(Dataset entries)
########################################
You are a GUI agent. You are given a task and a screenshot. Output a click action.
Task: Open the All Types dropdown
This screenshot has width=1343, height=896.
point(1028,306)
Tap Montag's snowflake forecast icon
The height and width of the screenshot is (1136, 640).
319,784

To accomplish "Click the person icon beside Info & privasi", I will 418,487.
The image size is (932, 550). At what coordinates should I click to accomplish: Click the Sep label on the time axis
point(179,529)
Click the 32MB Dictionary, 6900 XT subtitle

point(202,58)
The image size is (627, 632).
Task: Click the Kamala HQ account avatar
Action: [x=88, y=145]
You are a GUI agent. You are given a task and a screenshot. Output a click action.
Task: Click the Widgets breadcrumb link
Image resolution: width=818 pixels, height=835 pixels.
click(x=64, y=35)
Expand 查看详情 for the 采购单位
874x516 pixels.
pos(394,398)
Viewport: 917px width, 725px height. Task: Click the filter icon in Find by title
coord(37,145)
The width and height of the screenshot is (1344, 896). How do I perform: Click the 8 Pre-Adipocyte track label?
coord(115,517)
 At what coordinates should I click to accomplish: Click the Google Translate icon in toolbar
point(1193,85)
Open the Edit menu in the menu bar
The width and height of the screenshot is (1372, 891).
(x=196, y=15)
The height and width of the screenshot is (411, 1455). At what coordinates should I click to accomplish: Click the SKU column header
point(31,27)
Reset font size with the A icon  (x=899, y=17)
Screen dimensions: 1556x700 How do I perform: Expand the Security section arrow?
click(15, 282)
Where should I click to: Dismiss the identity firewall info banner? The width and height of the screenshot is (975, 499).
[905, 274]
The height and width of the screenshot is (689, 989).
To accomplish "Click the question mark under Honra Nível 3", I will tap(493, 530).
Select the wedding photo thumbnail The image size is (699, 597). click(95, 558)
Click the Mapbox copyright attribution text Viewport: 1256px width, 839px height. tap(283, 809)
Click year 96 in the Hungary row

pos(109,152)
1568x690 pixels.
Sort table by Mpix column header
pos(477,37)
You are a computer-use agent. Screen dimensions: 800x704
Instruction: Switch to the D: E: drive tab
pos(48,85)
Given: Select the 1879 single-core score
########################################
Give the records from the very start through the line containing "coord(115,517)" as a numbered list, leaving out any blank lines.

1. You are a GUI agent. You are given a task and a screenshot. Output a click action.
2. Task: Open the All Types dropdown
3. This screenshot has width=1343, height=896.
4. point(1028,306)
5. Tap Montag's snowflake forecast icon
6. The height and width of the screenshot is (1136, 640).
7. 319,784
8. To accomplish "Click the person icon beside Info & privasi", I will 418,487.
9. The image size is (932, 550). At what coordinates should I click to accomplish: Click the Sep label on the time axis
10. point(179,529)
11. Click the 32MB Dictionary, 6900 XT subtitle
12. point(202,58)
13. The image size is (627, 632).
14. Task: Click the Kamala HQ account avatar
15. Action: [x=88, y=145]
16. You are a GUI agent. You are given a task and a screenshot. Output a click action.
17. Task: Click the Widgets breadcrumb link
18. Image resolution: width=818 pixels, height=835 pixels.
19. click(x=64, y=35)
20. Expand 查看详情 for the 采购单位
21. 874x516 pixels.
22. pos(394,398)
23. Viewport: 917px width, 725px height. Task: Click the filter icon in Find by title
24. coord(37,145)
25. The width and height of the screenshot is (1344, 896). How do I perform: Click the 8 Pre-Adipocyte track label?
26. coord(115,517)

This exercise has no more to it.